„ЧЕМПИОН
ФРАНЦИИ
Рис. Г, ГОЛЬЦА
Лурих и Михельсон были в этот вечер центром программы. Первый в афишах именовался «чемпионом Франции и лучшим техником грекоримской борьбы». Второй был «чемпионом мира», немецкого происхождения.
Арена, на которой они собирались бороться, была мала, бугриста и так же пригодна для каких-либо соревнований, как гимнастическая трапеция для стрельбы по аэропланам. Но это, повидимому, никого не смущало. За 30 минут до начала брезентовый цирк был наполнен представителями самых различных социальных, возрастных и других группировок.
Большинство публики немедленно после прихода подняло нетерпеливый свист и гик; в передвижных цирках это является традицией. Меньшинство сосредоточенно бросало окурки и яблочные огрызки в перворядную публику. Так вот— в обычном однообразии—дотянули время до начала.
После свирепого парада борцов, калейдоскопа самых умопомрачительных имен, круглый и шепелявый арбитр объявил:
:— Первая пара! Лурих—Михельсон. Борьба решительная, до результата!
Лурих был сухопар, угрюм и брит. Михельсон — короток, самодоволен и бородат. Сразу после свистка Лурих поймал Михельсона за бороду и протащил его через арену. Михельсон рассвирепел и ответил крутыми макаронами. Схватка с самого начала стала оживленной.
Рядом со мной сидел сереброголовый человек. Я видел, что борьбу он изучил до тонкостей; незаметные для простого глаза детали говорили ему о многом.
— Вы посмотрите, нет!—вы только посмотрите,—восторженно восклицал он, — что за техника!— Ах, какой тур де анш! Артистический бра-руле!
Впившись ногтями в мое колено, он переливал в мои жилы капли своего восторга. «Нет, даю вам слово,— оглушительно кричал он, — только французы способны на такую работу. Ай, да Лурих!»
— Да, это, действительно... конечно...— сказал я.
— Ай, ай, ай! Какой тур де тет! Нет, я не выдержу! Сереброголовый сосед в восторженном экстазе оперся коленом о затылок впереди сидящего зрителя; тому это понравилось несколько меньше, чем вам нравится вишневая наливка, и он запротестовал. Не обратив внимания на эту мелочь, сереброголовый продолжал восторгаться. Лицо его дышало ра
достью и удовлетворением. Мне же было скучно, как в инкубаторе.
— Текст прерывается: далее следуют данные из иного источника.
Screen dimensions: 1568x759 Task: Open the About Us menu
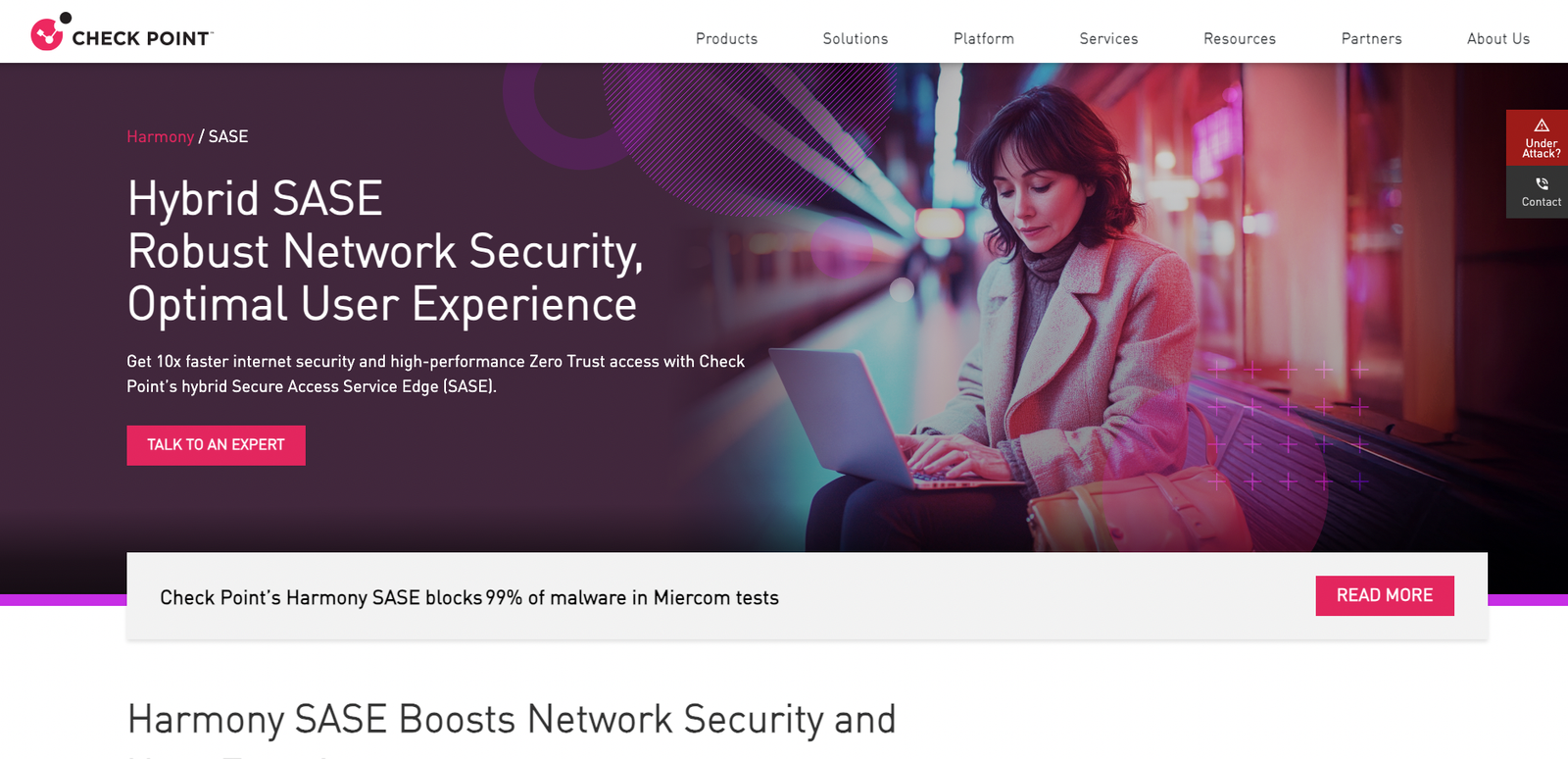(1497, 39)
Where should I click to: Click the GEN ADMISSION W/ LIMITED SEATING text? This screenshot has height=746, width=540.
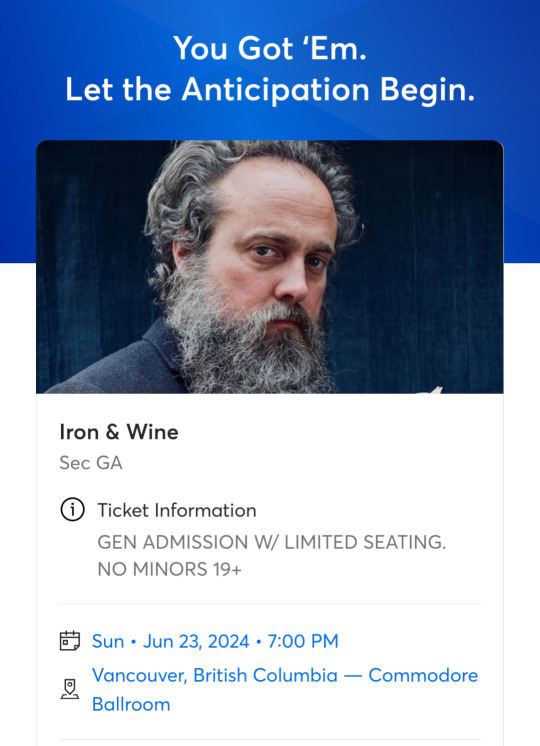point(272,542)
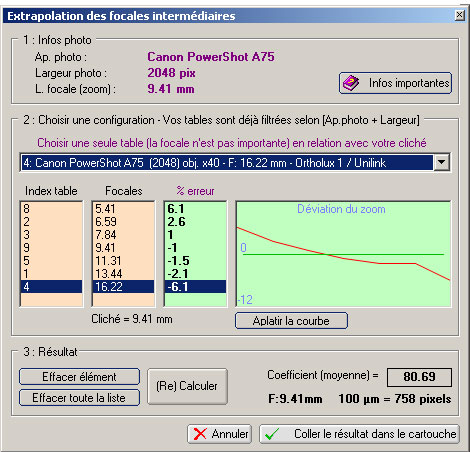470x452 pixels.
Task: Select index table entry 9
Action: click(51, 248)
На арене пыхтели, потели, рычали и надрывались. Повидимому, гипноз имени французского чемпиона распространился на всех присутствующих; каждый хруст михельсоновских костей приветствовался множеством глоток.
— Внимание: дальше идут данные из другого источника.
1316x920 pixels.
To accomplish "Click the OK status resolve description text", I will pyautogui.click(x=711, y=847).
Арбитр все время не выходил из рамок равнодушия. Лицо его ничего не выражало, за исключением материальной необеспеченности. Взгляд его как будто бы говорил: «Вот, вы, все здесь сидящие, идиоты, восторженные идиоты. А между тем, зарабатывает на вас кто-то другой. А я должен на ужин себе покупать пару баранок».
Ярость Михельсона оказалась длительной. Повидимому, он не мог или не хотел простить своему противнику захвата бороды. Каждый последующий михельсоновский натиск был яростней предыдущего. А у лучшего техника греко-римской борьбы глаза стали грустными, Лурих начинал выдыхаться.
Сереброголовый принимал усталое равнодушие Луриха за остроумную тактику изощренного борца. Ну, а я в глубине души чувствовал, что изможденные движения француза походят на остроумную тактику не больше, чем платоническая любовь на погребальное братство.
Когда Лурих упал на плечо, а затем построил кривой мост, сереброголовый стал кричать ура.
— Убейте меня,—надрывался он,— если наши лапотники способны на такое дело. Вот где выучка. Браво, Лурих!
На шиканье и пинки окружающих он не обращал внимания.
Обессиленный Михельсон лежал на груди противника и дышал, как дельфин перед сухопутной смертью.
Лицо Луриха стало багровым. Сочувствующее ему большинство напряженно притихло.
Я был готов к любой неожиданности. Лурих начинал хватать Михельсона за недозволенные места.
Михельсон сосредоточил все свое внимание на правом, не достигшем земли, плече противника. Он закатывал глаза и, размахнувшись, падал на налитого скорбью Луриха. В мертвящем молчании всем казалось, что давят его слишком долго. Я, например, полагал в тот момент, что сгореть в московском крематории значительно легче, чем дождаться конца борьбы.
Михельсон оказался победителем. Последние его действия были похожи на летаргию. Но так или иначе плечо Луриха коснулось ковра. Раздался свисток.